Un deuxième exemple est constitué par la colonisation intestinale par les entérobactéries résistantes : les flores commensales pourraient jouer un rôle majeur dans la dissémination de la résistance. Lors de chaque administration d’antibiotique, quelle que soit l’indication, on peut observer la sélection de microorganismes résistants de façon concomitante au sein des diverses flores commensales des individus. Cette sélection pourrait être un phénomène beaucoup plus important pour l’évolution de la résistance que la sélection directe de pathogènes résistants au sein du foyer infectieux.

Cette sélection de mécanismes de résistance au sein des flores commensales et leur transfert secondaire aux bactéries pathogènes pourraient ainsi participer largement à la dissémination de la résistance.

Cet exemple est ensuite intéressant pour la relation quasi parfaitement linéaire qu'il a permis de mettre en évidence entre la fréquence d'apparition de la colonisation et la durée du traitement sé1ecteur qui l'a précédée. Cette linéarité est, notre avis, un argument fort pour promouvoir une politique active de réduction de la durée des traitements antibiotiques en réanimation, c'est- à-dire en pratique une réévaluation critique quotidienne de l'utilité de chaque molécule prescrite. Un troisième exemple est celui de la possibilité de survenue de deuxième épisode de bactériémies à Enterobacter cloacae lorsque le premier est traité par une molécule sélectionnant un mutant déréprimé de production de

céphalosporinase. Cet exemple est intéressant pour la complexité du mécanisme génétique mis ainsi en jeu, aboutissant à des conséquences évidentes en clinique pour le soin quotidien.

2.3.Impact écologique de la multi-résistance [66] :

La multi-résistance microbienne, notamment en réanimation, est une des conséquences de l'utilisation massive des antibiotiques depuis cinquante ans et de l'impact qu'a cette utilisation sur les écosystèmes microbiens de l'homme, des animaux et de l'environnement. Toutefois, son existence va elle-même avoir des conséquences écologiques importantes.

Les services de réanimation sont les plaques tournantes du trafic des malades à l'intérieur d'un établissement et vers d'autres établissements. Le développement de la multi-résistance en leur sein représente donc une véritable bombe épidémiologique à partir de laquelle des phénomènes rapides de dissémination de certains phénotypes peuvent s'observer.

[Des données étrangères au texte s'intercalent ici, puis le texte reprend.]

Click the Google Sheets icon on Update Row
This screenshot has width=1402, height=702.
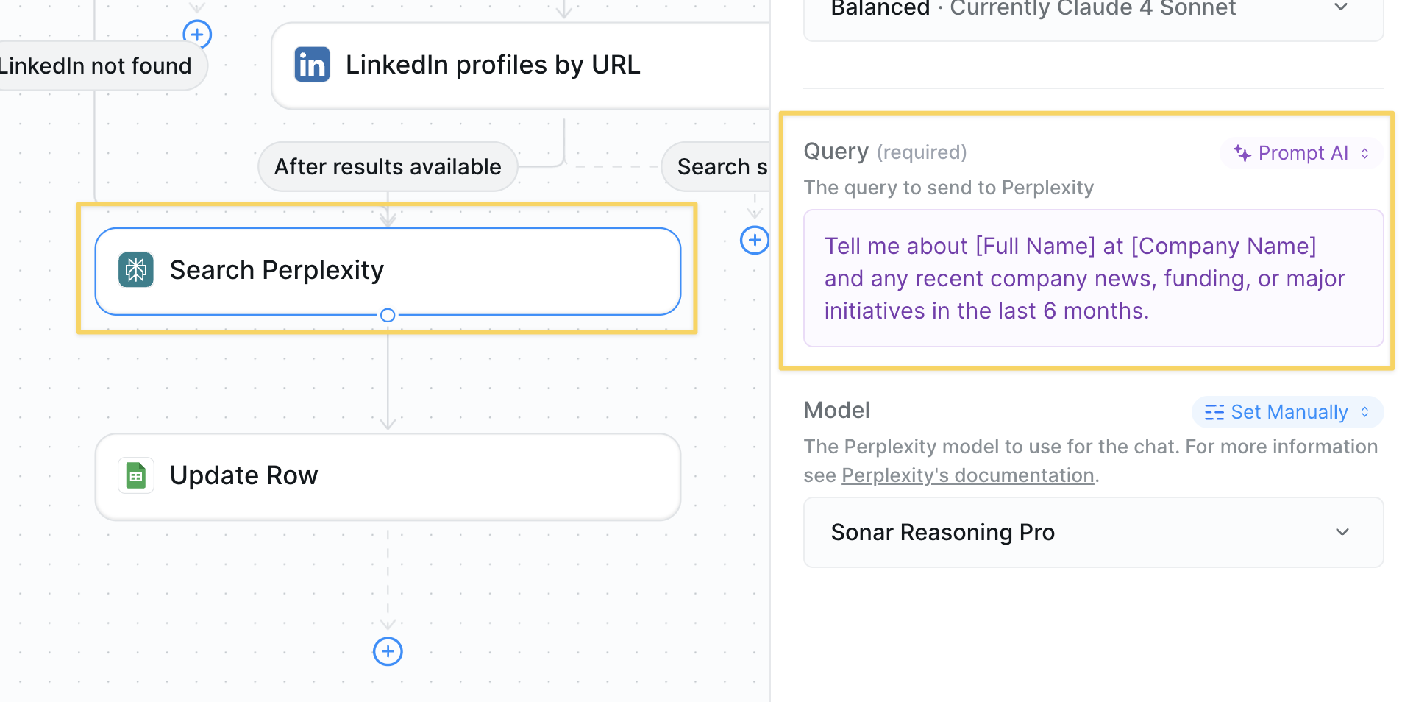(136, 475)
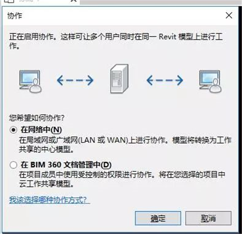This screenshot has width=242, height=234.
Task: Click the 协作 dialog title bar text
Action: click(15, 16)
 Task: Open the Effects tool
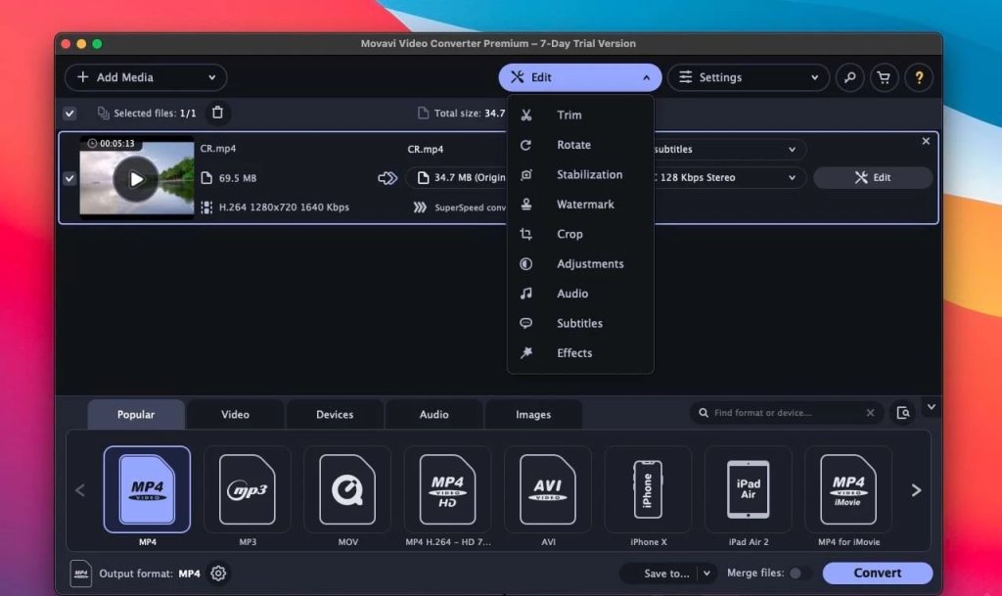574,353
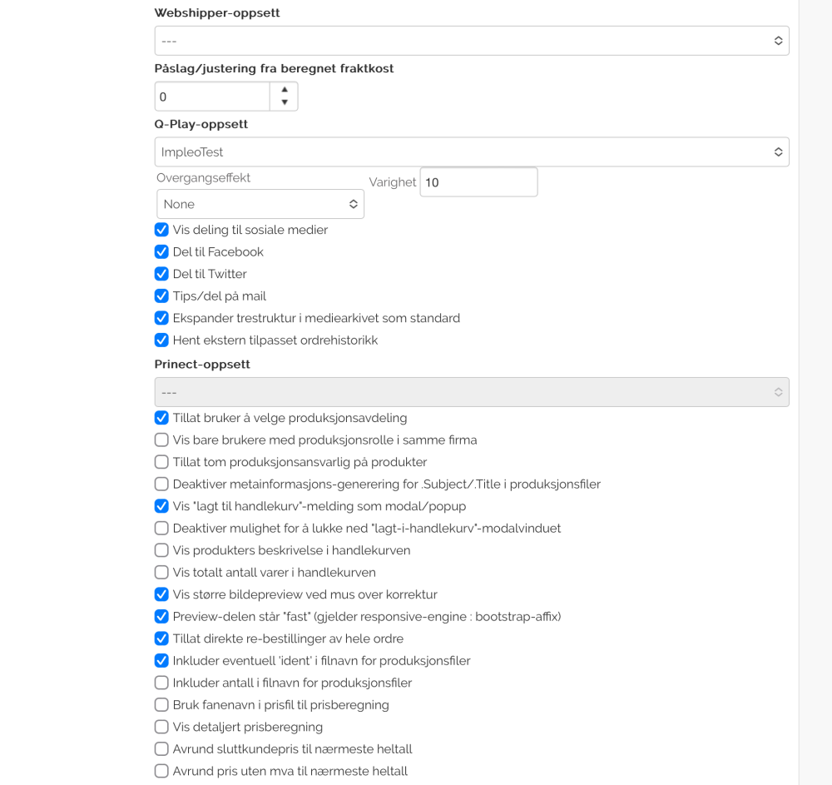The height and width of the screenshot is (785, 832).
Task: Enable Vis produkters beskrivelse i handlekurven
Action: pos(161,550)
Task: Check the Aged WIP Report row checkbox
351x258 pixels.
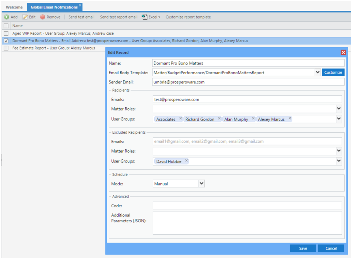Action: [6, 33]
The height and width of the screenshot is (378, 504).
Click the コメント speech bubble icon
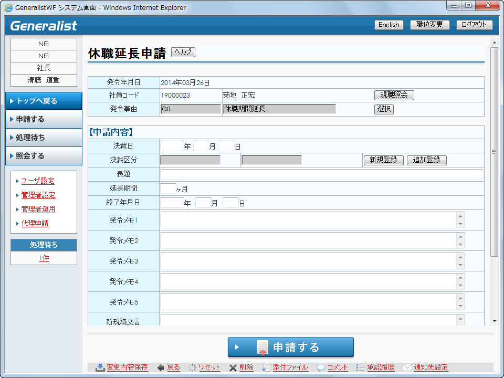click(x=321, y=368)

Enfin, on pensait classiquement que les bactéries résistantes étaient plutôt défavorisées par rapport aux phénotypes sauvages lorsque cessait la pression de sélection. Ceci peut être vrai pour une résistance unique, mais la multiplicité de la résistance chez une même bactérie a pour corolaire de démultiplier l'efficacité de la pression de sélection, une seule molécule sé1ectionnant les bactéries qui vont être résistantes à de nombreuses autres. Ceci expliquerait, par exemple, que le portage intestinal d'entérobactéries résistantes à des antibiotiques qui ne sont plus guère utilisés, comme les phénicolés, soit toujours présent de façon fréquente dans la flore fécale de sujets sains vivant en France et ce, sans changement notable depuis vingt ans.